» **Source excerpt**
2021-07-06 Daily-Challenge
Today I have done Make Sum Divisible by P and leetcode's July LeetCoding Challenge with cpp
.
Make Sum Divisible by P
Description
Given an array of positive integers nums
, remove the smallest subarray (possibly empty) such that the sum of the remaining elements is divisible by p
. It is not allowed to remove the whole array.
Return the length of the smallest subarray that you need to remove, or -1
if it's impossible.
A subarray is defined as a contiguous block of elements in the array.
Example 1:
Input: nums = [3,1,4,2], p = 6
Output: 1
Explanation: The sum of the elements in nums is 10, which is not divisible by 6. We can remove the subarray [4], and the sum of the remaining elements is 6, which is divisible by 6.

» **Data**
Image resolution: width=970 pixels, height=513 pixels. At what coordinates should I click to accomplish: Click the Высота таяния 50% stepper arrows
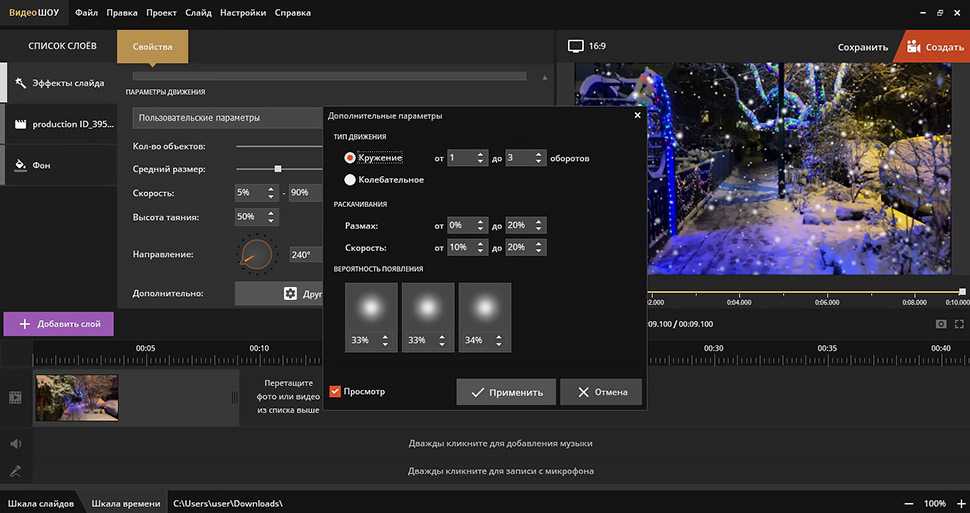(271, 217)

» **Challenge**
In the daily challenge post, what is not allowed when removing a subarray?

» **Reply to the task**
Removing the whole array is not allowed.